7 soruda, ABD’deki Kongre baskını | Neler yaşandı? Kim, ne dedi? Şimdi ne olacak?
ABD'nin mevcut başkanı Trump yanlıları Kongre binasını neden bastı? Trump ve seçilmiş başkan Biden’ın tutumu ne oldu? Kongre binasına yapılan baskına yönelik tepkiler nasıldı?
Fotoğraflar: AA
Mehmet ÖZER
ABD’nin başkenti Washington'da, Seçiciler Kurulu oylarının sayıldığı ve 3 Kasım 2020'deki başkanlık seçimlerinin sonuçlarının resmileşeceği Kongre oturumu, Trump destekçilerinin Kongre binasına girmesiyle yarıda kaldı. Sonrasında olaylar büyüdü ve 5 kişi hayatına kaybetti.
Trump yanlıları Kongre binasını neden bastı? Trump ve Biden’ın tutumu ne oldu? Kongre binasına yapılan baskına yönelik tepkiler nasıldı? Sizin için derledik.
1- KONGRE’Yİ BASANLAR KİMDİ? NE İSTİYORLARDI?
Seçimlere usulsüzlük karıştığı yönündeki iddialarını sürdüren Donald Trump'ın çağrısıyla başkent Washington DC'de binlerce kişi toplandı. Trump, Beyaz Saray önünde destekçilerine yaptığı konuşmada, "Asla vazgeçmeyeceğiz, yenilgiyi asla kabul etmeyeceğiz" dedi. Bunun üzerine kalabalık, Senato ile Temsilciler Meclisi'nin ortak oturumunun başlamasından kısa bir süre sonra bina çevresindeki güvenlik bariyerlerini aşarak, Kongre binasına ulaştı. Güvenlik önlemlerinin yetersiz kaldığı görülürken, protestocular camları ve kapıları kırarak içeri girdi.

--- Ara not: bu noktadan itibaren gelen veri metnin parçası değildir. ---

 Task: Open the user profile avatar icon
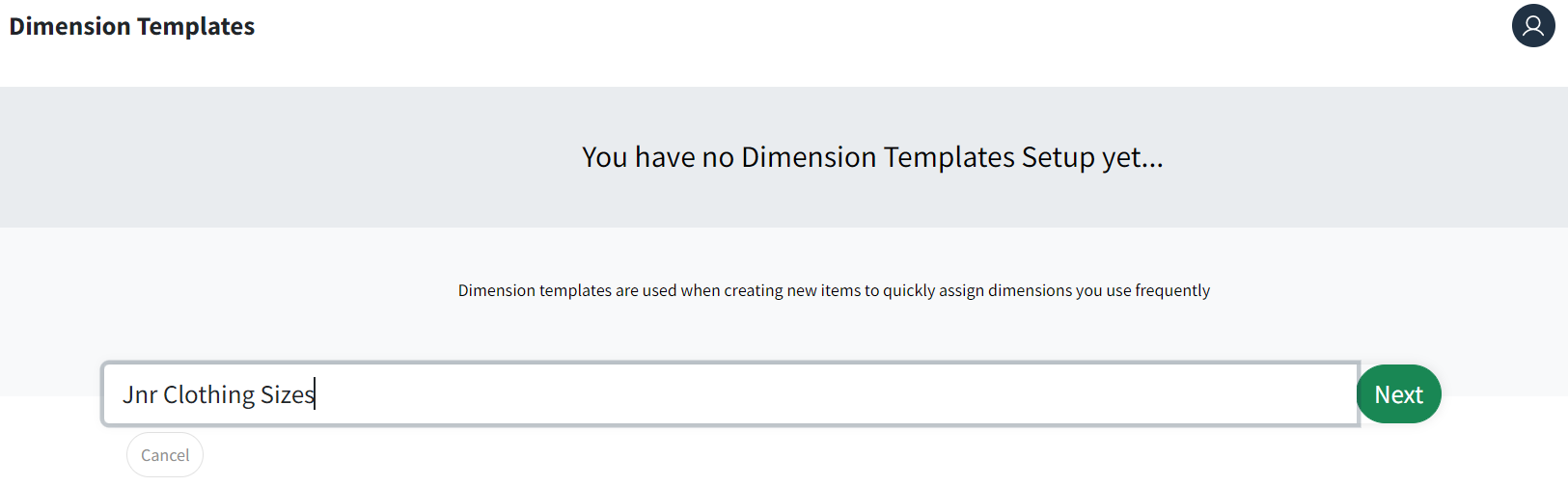(1533, 25)
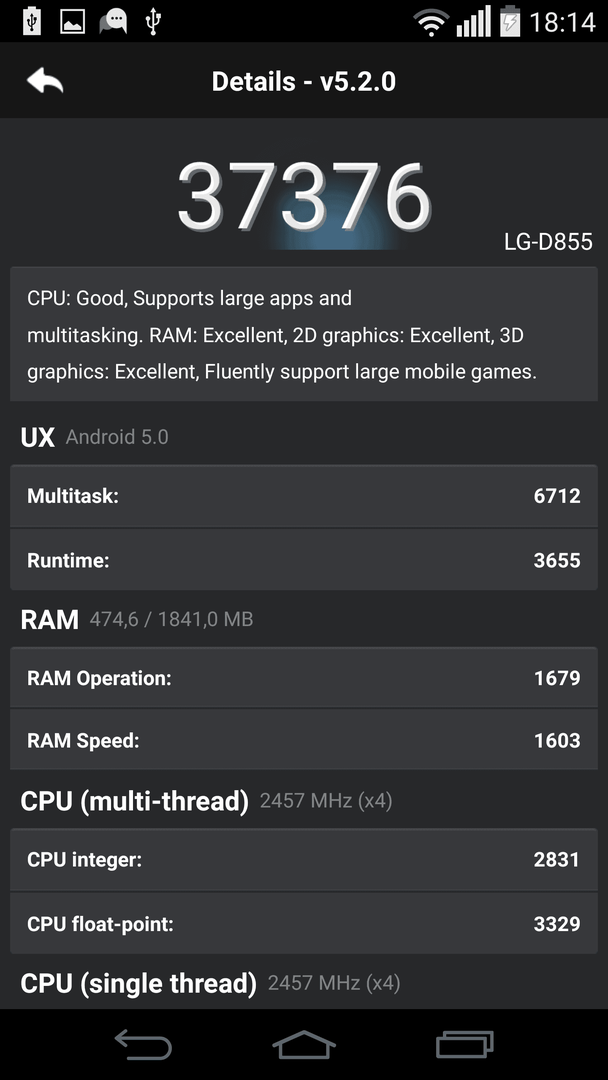Select the RAM Operation row
Viewport: 608px width, 1080px height.
pos(304,678)

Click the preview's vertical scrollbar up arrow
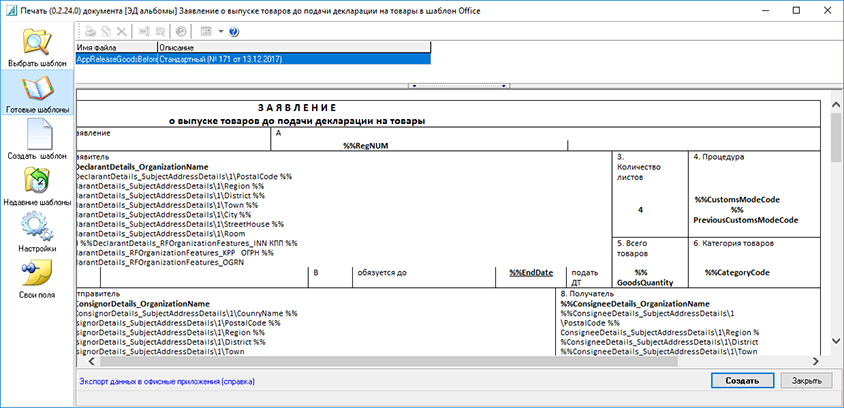click(836, 101)
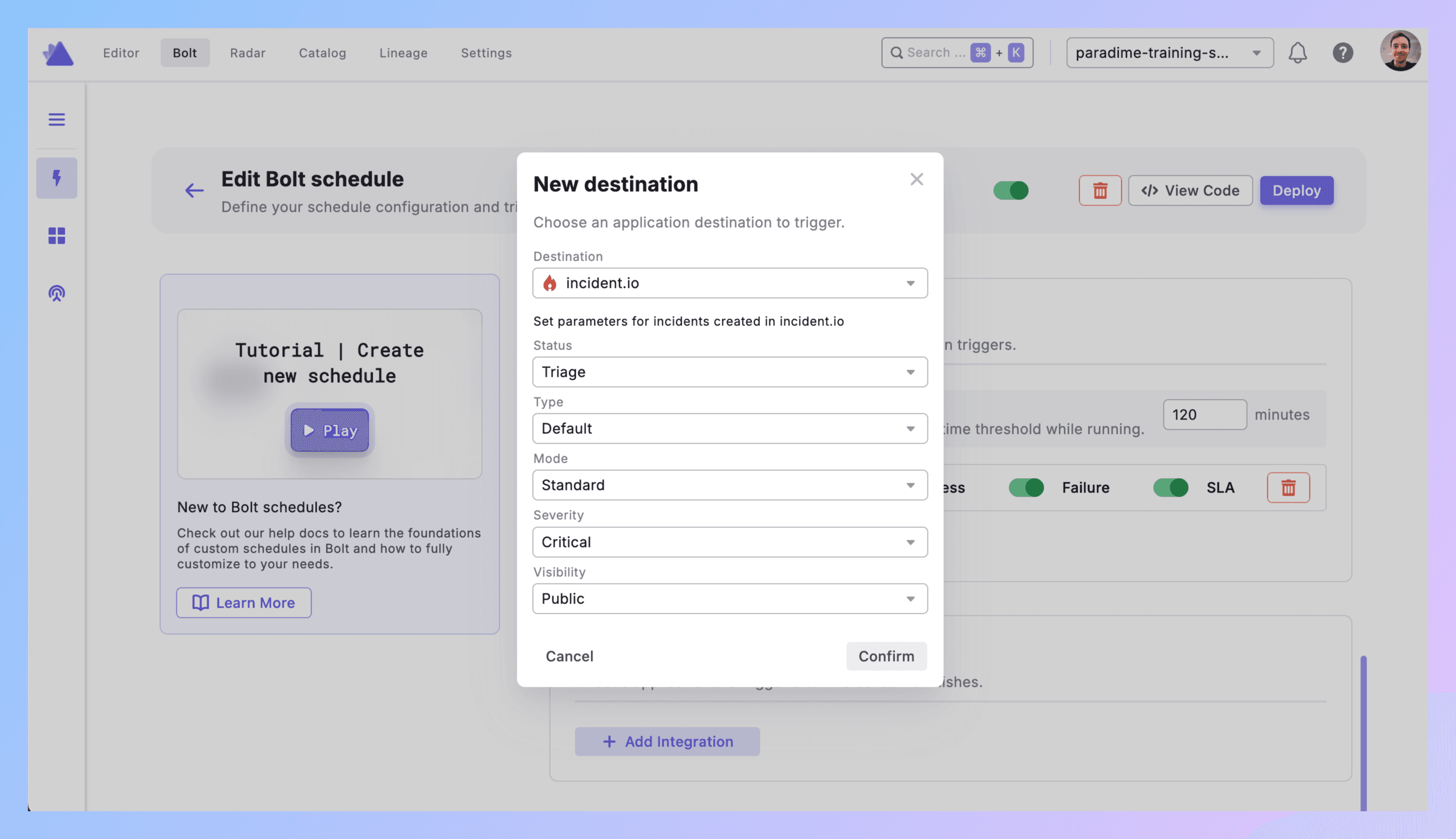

ABD doğu yakası saatiyle 14.00 sularında, başkent Washington’da 46’ıncı ABD başkanı seçilen Demokrat Partili Joe Biden için yapılan delegeler kurulu oy sayımı sırasında Trump taraftarları, Kongre dışında gerçekleştirdikleri mitingin ardından Kongre binasını bastılar. Trump taraftarları içerisindeki ırkçı çetelerin, Kongre koridorları ve salonlarında gerek Nazi toplama kamplarını öven, gerekse Güney Amerikalı köle sahiplerinin mirasını selamlayan sembollerle boy göstermeleri, deyim yerindeyse herkesin kanını dondurdu.
ABD doğu yakası saatiyle 17.40’a kadar süren ırkçı baskın sonucu dört kişi yaşamını yitirdi.
Silahlı çetelerin Kongre içinde polislerle ‘selfie’ çektirmesi, Ulusal Muhafızların geç çağırılması, polislerin çetelere ‘kibar’ davranması geçtiğimiz yaz başında siyah George Floyd’un öldürülmesinin ardından başlayan kitlesel halk protestolarına yönelik şiddeti hatırlatarak tepki topladı.
2- YAŞANANLAR BİR DARBE GİRİŞİMİ MİYDİ? BÖYLESİ BİR BASKIN BEKLENİYOR MUYDU?
Kongre binası, 1812 yılından bu yana ilk kez “işgale” uğradı. Kongre binası, 1814 yılında Koramiral Sir Alexander Cockburn ve Tümgeneral Robert Ross önderliğindeki İngiliz kuvvetleri tarafından ateşe verilmişti.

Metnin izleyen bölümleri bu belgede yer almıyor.